Exercise brief: Transcribe the lines from the line with "Open the tasks clipboard icon" to the line with "Select folder name", both included.

(Target pointing data)
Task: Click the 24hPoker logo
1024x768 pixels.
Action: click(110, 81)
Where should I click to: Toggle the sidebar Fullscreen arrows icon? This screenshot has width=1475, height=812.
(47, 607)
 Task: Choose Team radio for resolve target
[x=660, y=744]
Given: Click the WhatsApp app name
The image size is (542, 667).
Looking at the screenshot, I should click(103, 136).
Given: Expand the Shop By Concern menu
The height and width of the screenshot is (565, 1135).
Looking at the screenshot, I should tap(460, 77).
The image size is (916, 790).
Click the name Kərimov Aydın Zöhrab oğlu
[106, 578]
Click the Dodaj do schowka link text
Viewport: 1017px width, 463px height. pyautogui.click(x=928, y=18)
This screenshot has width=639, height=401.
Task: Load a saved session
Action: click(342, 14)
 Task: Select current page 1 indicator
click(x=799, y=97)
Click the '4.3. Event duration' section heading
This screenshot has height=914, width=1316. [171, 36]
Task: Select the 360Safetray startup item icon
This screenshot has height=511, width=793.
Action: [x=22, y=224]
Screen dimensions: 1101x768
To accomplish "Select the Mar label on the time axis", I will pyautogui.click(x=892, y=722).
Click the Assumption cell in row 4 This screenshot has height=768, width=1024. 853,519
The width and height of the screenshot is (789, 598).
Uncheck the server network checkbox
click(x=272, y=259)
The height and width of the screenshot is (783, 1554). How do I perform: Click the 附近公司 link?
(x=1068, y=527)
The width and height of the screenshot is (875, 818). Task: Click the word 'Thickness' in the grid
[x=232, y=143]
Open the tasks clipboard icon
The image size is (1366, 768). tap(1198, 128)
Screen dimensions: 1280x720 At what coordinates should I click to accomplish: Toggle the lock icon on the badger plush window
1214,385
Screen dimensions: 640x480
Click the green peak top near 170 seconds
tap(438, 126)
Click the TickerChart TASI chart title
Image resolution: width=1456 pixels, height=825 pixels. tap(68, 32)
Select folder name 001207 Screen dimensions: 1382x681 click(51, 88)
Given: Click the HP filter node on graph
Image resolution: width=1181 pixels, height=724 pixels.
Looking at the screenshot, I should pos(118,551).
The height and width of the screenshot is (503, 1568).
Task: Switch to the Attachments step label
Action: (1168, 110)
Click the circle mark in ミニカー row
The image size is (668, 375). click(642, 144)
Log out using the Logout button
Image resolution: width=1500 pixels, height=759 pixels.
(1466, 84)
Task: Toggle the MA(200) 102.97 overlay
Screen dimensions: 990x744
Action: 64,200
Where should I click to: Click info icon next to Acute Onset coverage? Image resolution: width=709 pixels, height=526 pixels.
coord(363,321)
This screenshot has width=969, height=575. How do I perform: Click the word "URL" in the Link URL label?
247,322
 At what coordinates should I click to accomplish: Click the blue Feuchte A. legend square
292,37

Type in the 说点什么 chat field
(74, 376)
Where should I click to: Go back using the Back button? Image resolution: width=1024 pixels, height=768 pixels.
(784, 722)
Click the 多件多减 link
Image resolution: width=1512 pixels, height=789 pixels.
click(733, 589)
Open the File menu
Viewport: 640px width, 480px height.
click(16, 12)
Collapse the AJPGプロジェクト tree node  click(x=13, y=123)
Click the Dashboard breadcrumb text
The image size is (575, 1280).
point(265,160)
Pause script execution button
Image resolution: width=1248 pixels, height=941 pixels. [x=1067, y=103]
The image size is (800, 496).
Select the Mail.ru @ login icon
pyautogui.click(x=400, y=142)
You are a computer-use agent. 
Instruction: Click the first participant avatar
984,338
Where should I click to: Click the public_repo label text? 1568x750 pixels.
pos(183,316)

Expected answer:
Open the tasks clipboard icon
The image size is (1366, 768). tap(1198, 128)
Screen dimensions: 1280x720 At what coordinates should I click to accomplish: Toggle the lock icon on the badger plush window
1214,385
Screen dimensions: 640x480
Click the green peak top near 170 seconds
tap(438, 126)
Click the TickerChart TASI chart title
Image resolution: width=1456 pixels, height=825 pixels. tap(68, 32)
Select folder name 001207 Screen dimensions: 1382x681 click(51, 88)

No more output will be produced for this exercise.